If you think managing customer complaints and feedback in your own business is tough, you should take a look at what some of the more high-profile players contend with every day.
When there’s an open forum like Facebook to facilitate the process and hold brands to account, lessons abound for the rest of us.
The Cheesecake Shop and “that pie post”
Earlier this year, the Cheesecake Shop was forced to apologise for an open letter it posted after Qantas chief executive Alan Joyce had a pie shoved in his face at a Perth business breakfast.
The letter said the Cheesecake Shop was “somewhat concerned” the lemon meringue pie shoved in Joyce’s face “was not appreciated to its full sweetness” before going on with a sales pitch.
Customers were quick to criticise the letter, labelling it “in poor taste” (no pun intended).

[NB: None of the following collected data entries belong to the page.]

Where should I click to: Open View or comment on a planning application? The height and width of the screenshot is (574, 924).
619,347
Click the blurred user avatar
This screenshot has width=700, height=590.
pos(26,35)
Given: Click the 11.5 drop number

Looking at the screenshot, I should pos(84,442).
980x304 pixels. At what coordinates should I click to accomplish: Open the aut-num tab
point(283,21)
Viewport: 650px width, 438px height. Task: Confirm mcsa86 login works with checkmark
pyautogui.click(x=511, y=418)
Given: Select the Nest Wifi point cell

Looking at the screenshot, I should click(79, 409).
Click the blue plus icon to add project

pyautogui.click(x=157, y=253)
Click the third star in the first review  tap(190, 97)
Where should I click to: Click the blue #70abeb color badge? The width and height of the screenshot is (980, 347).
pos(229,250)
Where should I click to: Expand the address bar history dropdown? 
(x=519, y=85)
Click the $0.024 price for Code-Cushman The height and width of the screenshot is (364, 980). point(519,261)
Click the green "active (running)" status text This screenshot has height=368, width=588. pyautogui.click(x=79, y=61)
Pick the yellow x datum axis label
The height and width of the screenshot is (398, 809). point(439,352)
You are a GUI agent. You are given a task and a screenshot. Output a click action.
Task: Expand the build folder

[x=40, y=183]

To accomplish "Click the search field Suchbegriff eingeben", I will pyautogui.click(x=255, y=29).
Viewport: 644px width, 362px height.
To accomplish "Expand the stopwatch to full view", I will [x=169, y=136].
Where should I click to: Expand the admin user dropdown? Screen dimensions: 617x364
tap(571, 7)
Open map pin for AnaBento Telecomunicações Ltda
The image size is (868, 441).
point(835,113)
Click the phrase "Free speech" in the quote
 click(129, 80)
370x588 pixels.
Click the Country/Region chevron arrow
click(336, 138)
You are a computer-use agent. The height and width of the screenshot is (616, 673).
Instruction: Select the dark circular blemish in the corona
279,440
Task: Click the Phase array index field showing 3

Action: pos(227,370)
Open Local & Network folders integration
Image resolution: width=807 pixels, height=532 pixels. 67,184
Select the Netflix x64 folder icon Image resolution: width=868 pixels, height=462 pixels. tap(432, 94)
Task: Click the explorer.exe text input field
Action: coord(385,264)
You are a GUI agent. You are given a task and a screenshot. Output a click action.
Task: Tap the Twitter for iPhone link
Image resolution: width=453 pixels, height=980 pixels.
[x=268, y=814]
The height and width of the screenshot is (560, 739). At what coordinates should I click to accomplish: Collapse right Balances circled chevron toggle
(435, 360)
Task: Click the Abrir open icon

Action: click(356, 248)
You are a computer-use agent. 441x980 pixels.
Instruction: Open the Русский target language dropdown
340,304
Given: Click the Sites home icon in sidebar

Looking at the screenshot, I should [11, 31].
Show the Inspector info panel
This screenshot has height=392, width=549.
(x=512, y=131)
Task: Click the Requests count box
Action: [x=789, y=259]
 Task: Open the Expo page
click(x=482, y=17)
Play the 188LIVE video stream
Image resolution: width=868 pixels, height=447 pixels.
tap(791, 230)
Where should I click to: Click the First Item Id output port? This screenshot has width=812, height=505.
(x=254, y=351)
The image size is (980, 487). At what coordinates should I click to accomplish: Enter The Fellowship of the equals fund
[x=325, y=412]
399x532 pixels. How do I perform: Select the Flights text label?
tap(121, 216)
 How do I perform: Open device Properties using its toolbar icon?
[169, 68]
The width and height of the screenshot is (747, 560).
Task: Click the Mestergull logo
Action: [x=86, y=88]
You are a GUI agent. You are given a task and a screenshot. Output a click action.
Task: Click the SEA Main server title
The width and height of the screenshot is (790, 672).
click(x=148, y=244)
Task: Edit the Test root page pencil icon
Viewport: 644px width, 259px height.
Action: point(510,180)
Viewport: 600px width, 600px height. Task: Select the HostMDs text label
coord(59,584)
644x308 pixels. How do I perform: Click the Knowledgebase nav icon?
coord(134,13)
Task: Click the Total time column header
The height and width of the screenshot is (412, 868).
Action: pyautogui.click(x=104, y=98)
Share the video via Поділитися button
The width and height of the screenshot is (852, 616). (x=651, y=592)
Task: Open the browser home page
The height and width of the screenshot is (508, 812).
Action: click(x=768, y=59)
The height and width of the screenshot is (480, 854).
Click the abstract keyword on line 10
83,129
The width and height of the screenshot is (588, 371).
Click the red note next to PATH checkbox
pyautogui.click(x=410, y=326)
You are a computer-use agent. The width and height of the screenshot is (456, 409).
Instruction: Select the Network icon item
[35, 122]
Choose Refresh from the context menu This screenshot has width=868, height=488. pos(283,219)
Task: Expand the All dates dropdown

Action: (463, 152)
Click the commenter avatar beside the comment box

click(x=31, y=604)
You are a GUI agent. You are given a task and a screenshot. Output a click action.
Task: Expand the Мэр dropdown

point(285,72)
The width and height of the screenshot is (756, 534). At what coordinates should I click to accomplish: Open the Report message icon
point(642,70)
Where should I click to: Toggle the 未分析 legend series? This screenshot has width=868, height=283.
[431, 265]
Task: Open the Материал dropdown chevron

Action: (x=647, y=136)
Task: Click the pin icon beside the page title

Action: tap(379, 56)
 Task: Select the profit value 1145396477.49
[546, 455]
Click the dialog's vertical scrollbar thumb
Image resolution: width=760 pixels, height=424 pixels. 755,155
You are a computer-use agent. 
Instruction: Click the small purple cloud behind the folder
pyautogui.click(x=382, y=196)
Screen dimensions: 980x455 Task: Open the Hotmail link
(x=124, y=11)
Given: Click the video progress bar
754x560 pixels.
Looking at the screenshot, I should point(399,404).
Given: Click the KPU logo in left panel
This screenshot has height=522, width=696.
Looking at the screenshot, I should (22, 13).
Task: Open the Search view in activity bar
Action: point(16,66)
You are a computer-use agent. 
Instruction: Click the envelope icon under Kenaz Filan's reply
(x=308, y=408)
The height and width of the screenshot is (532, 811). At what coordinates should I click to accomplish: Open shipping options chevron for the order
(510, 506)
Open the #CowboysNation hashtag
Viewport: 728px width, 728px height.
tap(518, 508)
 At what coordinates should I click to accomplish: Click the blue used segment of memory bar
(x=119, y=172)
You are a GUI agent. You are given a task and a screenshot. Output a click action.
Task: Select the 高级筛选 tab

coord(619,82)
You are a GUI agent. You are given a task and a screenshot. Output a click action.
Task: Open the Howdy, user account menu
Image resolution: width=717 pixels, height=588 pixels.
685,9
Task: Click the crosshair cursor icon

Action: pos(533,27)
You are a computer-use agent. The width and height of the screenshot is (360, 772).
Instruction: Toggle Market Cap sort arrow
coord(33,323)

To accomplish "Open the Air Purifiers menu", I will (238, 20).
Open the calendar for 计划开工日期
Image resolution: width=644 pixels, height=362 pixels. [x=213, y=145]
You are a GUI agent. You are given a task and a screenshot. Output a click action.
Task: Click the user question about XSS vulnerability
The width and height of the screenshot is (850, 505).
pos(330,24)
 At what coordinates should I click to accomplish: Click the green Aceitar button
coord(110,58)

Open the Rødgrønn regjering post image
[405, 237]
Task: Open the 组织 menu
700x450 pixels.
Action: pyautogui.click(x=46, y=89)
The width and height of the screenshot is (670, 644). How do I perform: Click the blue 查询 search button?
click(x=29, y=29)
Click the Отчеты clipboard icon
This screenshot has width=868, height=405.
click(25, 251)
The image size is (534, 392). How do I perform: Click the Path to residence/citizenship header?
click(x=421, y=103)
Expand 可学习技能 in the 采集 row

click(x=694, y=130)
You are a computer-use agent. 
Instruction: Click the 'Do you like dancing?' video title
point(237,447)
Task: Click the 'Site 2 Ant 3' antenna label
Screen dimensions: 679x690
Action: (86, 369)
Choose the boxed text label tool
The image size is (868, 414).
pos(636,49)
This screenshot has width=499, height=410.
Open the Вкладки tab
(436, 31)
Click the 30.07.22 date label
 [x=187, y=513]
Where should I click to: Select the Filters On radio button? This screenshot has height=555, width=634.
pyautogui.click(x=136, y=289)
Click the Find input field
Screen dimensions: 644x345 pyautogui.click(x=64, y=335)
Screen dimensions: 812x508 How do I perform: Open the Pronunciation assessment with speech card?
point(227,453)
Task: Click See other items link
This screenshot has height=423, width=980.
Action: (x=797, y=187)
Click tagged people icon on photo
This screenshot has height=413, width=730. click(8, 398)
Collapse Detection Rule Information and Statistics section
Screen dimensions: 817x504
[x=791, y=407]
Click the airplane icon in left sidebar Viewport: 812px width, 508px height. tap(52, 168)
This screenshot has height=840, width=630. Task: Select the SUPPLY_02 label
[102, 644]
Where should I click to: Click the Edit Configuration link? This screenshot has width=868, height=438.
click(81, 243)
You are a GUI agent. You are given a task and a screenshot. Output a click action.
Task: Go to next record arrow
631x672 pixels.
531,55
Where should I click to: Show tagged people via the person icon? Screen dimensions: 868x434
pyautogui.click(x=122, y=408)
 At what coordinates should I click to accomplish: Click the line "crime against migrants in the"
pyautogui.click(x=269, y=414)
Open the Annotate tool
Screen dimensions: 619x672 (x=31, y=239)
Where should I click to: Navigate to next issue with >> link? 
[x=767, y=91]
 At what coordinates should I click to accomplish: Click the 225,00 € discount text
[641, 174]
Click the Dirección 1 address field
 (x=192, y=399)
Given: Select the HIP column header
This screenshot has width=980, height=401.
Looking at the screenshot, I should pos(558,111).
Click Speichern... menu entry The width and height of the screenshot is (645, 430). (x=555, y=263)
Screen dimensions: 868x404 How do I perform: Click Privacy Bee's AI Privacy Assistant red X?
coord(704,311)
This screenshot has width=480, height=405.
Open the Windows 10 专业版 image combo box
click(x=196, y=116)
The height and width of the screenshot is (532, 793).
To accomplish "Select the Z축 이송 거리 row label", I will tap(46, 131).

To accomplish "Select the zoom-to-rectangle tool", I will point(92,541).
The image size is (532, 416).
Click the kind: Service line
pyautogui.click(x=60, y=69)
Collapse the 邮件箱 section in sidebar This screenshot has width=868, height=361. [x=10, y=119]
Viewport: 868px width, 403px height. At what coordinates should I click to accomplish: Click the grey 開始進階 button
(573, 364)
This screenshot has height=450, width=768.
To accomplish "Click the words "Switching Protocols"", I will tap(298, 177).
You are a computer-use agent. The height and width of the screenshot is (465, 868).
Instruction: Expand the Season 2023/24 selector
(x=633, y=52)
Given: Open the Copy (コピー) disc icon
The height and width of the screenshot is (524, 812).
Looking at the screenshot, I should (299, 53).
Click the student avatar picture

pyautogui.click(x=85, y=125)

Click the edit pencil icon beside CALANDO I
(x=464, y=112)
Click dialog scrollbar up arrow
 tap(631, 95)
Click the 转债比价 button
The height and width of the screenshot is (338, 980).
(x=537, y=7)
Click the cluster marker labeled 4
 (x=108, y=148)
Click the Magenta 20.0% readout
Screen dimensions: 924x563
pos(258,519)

Less than 24 hours after sending the message, The Cheesecake Shop issued an apology via Facebook, saying it had shown “a lack of sensitivity on the matter”.
Lesson: While newsjacking is a great tactic, you need to ensure it’s tasteful.
“When you’re dealing with acts of violence, making fun of it in this way is borderline offensive. This is a very serious matter over a very serious issue,” Crisis communications expert Nicole Matejic told SmartCompany at the time.
Nivea’s “white is purity” ad
The ad that prompted the “what were they thinking” response was a reminder that digital advertising is global.
Cosmetics giant, Nivea, learnt this quicksmart when the brand’s Middle East Facebook page sent out an ad featuring a woman wearing a white robe with her back to the camera, with the slogan “White is Purity” stamped across the image.
The backlash was immediate and widespread.
By the time the company responded with, “Diversity and equal opportunity are crucial values of NIVEA” the ad had already been adopted by both satirists and members of the ALT-Right and white supremacists on social media, with hundreds of customers from across the globe complaining on Facebook and Twitter.
Lesson: Remember that digital advertising is global and use common sense.
“As part of a stringent and regulated marketing process, teams should get the approvals and perspectives from a number of ‘hats’ within an organisation, including legal, technical and public relations and consider every stakeholder that would consume the campaign,” said director of InsideOut PR Nicole Reaney at the time.
The Kmart and Target question on ethics
Last month consumers took to Facebook after Oxfam urged customers to demand more to be done to ensure producers of clothing and products for Australian companies are paid a living wage.
It called out a number of brands including Kmart, Target and Big W for having no time commitment on their goals in this area, despite signing up to global ethical trade initiatives like the ACT (Action, Collaboration, Transformation) program.
Customers took to social media in droves, threatening to take their business elsewhere.
Lesson: Honesty is the best policy. Take the opportunity to change people’s perception and tell customers your position.
Director of Social Concepts, Jessica Humphreys, says it is important to note that these campaigns aren’t purely about encouraging these businesses to make a change.
“They are also about educating consumers about the business practices of those who they may make purchases from, as well as potentially gaining traditional media coverage in a non-expensive way,” she says.